Falsi rimborsi Irpef e criptovalute: nuovi pretesti per il phishing

L’Agenzia raccomanda di non aprire i link contenuti nelle e-mail fraudolente: rimandano a collegamenti malevoli estranei all’Amministrazione finanziaria

L’Agenzia mette in allerta sui tentativi di truffa ai danni dei contribuenti messi in atto in questi primi giorni del nuovo anno.

L’avviso, pubblicato oggi, 7 gennaio 2026, sul sito istituzionale, descrive due tipologie di messaggio ingannevole. Una segnalazione riguarda l’invio di avvisi recapitati via e-mail relativi a una presunta quanto inesistente scadenza dei termini per la presentazione della dichiarazione di criptovalute. Si tratta di una versione aggiornata della campagna già segnalata lo scorso 6 novembre.

Cliccando sull’url agenziaentrate-dichiarazione presente nella comunicazione si apre una schermata come quella di seguito riportata:


Selezionando la voce “Inizia Dichiarazione” parte la raccolta delle informazioni da utilizzare a danno dei contribuenti, comprese quelle relative al proprio cryptowallet.

Classico il tema della seconda campagna di phishing segnalata dall’Agenzia, tornano i falsi rimborsi.

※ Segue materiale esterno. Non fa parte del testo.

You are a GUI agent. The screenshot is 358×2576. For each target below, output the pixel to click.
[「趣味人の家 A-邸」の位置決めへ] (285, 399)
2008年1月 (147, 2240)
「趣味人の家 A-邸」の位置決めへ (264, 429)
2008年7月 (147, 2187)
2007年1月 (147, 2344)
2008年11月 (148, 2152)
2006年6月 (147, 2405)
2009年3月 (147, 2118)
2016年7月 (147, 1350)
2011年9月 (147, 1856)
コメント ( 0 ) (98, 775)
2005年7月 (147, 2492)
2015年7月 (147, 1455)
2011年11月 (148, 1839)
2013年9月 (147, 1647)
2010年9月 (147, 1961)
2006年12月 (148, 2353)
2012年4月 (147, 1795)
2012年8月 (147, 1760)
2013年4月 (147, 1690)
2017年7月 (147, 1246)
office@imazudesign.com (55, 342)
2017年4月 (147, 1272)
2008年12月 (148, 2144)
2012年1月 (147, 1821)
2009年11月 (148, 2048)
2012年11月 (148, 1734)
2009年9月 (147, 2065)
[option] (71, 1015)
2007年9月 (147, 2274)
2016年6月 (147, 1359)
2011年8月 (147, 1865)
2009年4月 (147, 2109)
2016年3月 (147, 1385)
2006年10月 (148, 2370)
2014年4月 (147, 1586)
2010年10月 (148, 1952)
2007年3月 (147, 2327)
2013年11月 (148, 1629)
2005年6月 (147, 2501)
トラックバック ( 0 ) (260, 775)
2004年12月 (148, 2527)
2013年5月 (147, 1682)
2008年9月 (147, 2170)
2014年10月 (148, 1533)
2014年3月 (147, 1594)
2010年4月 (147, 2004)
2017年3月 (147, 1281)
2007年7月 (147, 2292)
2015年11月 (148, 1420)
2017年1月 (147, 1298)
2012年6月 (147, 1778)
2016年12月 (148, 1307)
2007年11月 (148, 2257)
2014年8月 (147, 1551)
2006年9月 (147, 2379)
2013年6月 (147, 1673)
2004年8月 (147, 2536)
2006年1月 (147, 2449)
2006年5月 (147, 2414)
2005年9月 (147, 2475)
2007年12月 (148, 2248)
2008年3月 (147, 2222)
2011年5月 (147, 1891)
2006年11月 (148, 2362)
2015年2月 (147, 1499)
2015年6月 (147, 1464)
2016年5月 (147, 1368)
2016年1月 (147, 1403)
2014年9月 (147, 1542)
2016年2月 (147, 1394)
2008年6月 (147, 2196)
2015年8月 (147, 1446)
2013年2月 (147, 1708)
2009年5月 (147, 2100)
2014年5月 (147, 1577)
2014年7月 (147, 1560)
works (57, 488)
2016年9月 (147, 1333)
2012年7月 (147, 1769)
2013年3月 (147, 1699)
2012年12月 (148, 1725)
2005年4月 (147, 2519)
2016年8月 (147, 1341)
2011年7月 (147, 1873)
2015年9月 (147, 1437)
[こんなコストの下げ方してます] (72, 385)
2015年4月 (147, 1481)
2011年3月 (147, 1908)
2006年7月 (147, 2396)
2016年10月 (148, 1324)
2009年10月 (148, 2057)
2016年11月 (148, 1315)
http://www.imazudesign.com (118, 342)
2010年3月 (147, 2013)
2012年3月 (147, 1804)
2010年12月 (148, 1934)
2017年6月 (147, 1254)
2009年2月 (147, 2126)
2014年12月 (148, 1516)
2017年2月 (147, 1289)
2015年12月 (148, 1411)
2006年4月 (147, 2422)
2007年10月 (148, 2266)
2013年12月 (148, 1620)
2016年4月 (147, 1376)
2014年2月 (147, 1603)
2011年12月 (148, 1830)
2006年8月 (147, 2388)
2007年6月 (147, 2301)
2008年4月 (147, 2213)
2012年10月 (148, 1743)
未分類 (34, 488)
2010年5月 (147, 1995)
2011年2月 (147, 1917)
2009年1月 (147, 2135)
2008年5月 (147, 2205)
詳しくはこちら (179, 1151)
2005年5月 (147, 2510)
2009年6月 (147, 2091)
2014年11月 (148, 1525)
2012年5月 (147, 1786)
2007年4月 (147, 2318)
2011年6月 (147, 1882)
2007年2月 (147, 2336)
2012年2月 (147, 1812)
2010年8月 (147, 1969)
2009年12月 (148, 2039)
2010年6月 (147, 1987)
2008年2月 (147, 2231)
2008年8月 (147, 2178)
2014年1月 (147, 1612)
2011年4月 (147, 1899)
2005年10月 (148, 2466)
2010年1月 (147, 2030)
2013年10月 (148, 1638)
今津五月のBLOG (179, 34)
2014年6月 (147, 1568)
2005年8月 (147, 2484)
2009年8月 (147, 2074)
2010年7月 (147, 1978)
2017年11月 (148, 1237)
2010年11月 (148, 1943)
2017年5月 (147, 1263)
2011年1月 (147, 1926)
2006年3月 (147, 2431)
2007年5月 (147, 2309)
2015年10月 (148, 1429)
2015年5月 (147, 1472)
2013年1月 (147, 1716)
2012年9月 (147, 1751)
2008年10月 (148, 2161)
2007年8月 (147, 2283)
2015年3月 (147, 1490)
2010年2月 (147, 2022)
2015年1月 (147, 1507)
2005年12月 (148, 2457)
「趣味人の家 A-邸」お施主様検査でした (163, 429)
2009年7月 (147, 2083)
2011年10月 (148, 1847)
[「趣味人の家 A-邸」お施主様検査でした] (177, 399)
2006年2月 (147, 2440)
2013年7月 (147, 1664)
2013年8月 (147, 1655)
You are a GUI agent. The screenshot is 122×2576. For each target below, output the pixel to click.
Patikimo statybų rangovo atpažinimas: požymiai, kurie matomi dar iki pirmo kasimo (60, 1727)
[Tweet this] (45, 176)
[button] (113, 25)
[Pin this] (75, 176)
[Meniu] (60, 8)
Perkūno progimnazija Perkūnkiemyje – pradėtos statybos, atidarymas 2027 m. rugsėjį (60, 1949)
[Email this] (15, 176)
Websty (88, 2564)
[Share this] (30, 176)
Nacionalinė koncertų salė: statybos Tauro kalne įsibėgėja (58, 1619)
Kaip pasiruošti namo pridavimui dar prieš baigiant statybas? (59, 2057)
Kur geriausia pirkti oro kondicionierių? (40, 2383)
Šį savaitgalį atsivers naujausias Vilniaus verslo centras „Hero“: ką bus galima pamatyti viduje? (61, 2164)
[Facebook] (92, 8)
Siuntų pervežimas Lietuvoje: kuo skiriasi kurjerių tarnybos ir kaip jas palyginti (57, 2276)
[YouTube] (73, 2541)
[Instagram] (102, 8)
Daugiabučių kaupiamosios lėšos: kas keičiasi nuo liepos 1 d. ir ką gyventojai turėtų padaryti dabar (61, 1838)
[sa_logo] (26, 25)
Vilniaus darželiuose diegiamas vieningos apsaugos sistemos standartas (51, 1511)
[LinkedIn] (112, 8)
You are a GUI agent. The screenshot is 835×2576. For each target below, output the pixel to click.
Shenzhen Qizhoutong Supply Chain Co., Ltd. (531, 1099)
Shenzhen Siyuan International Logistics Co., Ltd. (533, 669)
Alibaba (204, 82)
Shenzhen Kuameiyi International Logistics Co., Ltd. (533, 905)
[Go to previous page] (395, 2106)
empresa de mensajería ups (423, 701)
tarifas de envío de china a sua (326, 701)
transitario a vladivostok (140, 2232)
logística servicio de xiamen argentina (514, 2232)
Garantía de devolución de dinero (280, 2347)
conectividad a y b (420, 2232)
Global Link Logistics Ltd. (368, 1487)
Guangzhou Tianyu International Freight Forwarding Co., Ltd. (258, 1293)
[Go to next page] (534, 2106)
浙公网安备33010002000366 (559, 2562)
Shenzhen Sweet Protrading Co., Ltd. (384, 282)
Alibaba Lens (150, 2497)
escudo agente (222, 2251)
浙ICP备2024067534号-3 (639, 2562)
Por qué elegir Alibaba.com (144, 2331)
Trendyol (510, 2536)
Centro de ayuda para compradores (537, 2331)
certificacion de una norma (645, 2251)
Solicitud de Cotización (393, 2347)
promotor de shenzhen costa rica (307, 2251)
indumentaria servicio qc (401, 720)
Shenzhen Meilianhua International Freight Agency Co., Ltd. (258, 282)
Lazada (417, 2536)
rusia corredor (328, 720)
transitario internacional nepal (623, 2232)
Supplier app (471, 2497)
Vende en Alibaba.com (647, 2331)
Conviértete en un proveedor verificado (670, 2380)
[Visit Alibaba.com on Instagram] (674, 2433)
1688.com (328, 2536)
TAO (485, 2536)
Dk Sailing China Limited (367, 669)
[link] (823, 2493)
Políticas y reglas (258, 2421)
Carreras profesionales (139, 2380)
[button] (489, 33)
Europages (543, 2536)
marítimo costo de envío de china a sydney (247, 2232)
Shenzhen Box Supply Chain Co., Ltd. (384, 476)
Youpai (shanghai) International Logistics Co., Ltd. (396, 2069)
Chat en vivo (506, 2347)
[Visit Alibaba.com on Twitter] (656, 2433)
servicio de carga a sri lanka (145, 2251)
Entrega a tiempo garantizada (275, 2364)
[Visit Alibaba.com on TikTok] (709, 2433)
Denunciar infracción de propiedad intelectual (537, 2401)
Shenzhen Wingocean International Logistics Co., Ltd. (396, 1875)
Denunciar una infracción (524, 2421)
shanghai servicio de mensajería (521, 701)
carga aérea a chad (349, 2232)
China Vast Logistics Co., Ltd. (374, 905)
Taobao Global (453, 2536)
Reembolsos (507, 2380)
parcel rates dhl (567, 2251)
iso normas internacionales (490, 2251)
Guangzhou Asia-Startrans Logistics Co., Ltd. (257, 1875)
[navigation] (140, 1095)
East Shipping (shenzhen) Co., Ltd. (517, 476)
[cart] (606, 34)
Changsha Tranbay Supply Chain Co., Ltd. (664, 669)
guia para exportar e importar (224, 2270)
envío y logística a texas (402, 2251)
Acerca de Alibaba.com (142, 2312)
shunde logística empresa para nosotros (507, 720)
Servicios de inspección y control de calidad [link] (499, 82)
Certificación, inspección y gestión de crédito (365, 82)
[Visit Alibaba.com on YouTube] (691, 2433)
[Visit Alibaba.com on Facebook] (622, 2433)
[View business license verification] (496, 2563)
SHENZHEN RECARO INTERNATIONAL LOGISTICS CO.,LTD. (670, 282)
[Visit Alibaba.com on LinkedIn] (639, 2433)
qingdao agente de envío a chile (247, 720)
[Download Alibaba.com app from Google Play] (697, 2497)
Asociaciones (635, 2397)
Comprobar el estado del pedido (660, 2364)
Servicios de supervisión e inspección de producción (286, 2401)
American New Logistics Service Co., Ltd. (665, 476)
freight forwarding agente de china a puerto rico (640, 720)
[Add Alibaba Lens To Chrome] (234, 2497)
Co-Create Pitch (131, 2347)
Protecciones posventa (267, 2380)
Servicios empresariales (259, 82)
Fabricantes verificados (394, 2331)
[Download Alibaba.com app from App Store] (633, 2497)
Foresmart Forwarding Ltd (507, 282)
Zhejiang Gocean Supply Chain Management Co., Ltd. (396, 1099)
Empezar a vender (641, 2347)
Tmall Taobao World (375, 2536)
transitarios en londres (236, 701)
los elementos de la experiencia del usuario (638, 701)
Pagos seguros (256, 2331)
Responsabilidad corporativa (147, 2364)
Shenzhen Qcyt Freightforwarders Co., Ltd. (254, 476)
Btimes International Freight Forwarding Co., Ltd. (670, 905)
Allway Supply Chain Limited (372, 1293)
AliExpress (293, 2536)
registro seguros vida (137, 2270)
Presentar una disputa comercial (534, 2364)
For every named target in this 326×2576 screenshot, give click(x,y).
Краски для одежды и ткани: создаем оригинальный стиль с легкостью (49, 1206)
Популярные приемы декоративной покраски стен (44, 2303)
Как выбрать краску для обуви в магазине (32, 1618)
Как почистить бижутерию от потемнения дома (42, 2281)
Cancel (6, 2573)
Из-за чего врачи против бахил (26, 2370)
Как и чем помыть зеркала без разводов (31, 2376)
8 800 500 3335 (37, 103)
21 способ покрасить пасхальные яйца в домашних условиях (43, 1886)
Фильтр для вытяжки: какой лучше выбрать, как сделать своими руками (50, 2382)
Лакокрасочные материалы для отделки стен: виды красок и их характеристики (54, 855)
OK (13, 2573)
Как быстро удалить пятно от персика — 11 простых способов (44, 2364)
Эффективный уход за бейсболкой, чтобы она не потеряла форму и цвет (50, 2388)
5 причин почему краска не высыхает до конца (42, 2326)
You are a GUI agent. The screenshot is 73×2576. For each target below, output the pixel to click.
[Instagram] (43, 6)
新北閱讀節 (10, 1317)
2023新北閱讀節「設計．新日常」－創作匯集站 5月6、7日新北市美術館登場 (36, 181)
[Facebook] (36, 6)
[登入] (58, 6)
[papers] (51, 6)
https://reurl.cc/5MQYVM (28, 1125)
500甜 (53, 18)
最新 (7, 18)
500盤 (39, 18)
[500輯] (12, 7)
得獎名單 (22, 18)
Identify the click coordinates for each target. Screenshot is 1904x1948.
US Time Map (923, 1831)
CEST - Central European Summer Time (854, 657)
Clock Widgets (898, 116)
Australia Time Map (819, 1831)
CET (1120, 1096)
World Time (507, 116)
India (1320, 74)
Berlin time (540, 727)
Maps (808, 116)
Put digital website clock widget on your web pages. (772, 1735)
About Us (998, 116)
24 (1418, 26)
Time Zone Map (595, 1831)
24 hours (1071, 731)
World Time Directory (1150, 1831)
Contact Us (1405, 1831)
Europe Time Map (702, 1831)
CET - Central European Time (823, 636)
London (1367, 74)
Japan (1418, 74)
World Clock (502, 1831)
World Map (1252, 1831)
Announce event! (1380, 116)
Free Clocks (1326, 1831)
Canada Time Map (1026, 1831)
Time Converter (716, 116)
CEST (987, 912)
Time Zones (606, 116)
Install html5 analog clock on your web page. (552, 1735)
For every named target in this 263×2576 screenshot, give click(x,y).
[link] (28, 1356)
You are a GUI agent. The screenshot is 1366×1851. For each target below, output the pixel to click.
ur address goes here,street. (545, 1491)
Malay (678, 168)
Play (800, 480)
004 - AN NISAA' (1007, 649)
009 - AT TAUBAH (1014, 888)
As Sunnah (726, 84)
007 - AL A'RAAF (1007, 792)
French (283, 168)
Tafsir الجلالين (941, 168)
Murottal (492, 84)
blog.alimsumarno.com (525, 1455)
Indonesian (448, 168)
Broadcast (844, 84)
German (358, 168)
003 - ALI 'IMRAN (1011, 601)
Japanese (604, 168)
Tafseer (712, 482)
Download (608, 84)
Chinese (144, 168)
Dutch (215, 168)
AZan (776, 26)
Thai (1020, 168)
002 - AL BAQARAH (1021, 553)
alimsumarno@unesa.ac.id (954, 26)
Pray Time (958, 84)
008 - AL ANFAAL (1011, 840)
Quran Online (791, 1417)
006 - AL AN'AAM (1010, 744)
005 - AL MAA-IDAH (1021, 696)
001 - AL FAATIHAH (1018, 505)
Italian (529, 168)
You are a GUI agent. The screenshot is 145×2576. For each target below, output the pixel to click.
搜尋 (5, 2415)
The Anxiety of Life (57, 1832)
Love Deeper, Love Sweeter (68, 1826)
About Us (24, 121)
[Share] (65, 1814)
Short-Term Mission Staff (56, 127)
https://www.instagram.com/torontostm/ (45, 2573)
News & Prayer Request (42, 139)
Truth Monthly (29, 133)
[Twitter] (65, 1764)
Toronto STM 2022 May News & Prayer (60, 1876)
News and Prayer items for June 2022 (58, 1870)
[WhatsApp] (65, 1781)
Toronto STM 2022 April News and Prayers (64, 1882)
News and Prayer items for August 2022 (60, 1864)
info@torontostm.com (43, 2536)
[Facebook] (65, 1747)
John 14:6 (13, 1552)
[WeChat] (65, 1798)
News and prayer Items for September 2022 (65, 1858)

I destinatari ricevono una “raffinata” mail che li informa di un rimborso dovuto a un’eccedenza di Irpef versata, aggiungendo, subito dopo, un disclaimer secondo cui l’Agenzia “non richiede MAI tramite e-mail l’inserimento di dati di carte di credito, codici di sicurezza, password o conferme tramite applicazioni bancarie”. Il messaggio rinvia poi, per la “gestione” del rimborso, a un link – naturalmente malevolo ed estraneo all’Agenzia delle entrate – che collega all’area riservata di un falso portale dell’Agenzia.

Eccone un esempio:


L’Agenzia si dichiara totalmente estranea a questo tipo di comunicazioni e invita i cittadini a non cliccare sui link presenti nelle finte mail e a non inserire credenziali di accesso o dati personali. In caso di dubbi sulla veridicità di una comunicazione ricevuta dal Fisco è consigliabile effettuare una verifica preliminare consultando la pagina “Focus sul phishing” del portale istituzionale dell’Agenzia, oppure rivolgersi ai contatti reperibili sempre sul portale istituzionale www.agenziaentrate.gov.it o direttamente all’Ufficio territorialmente competente.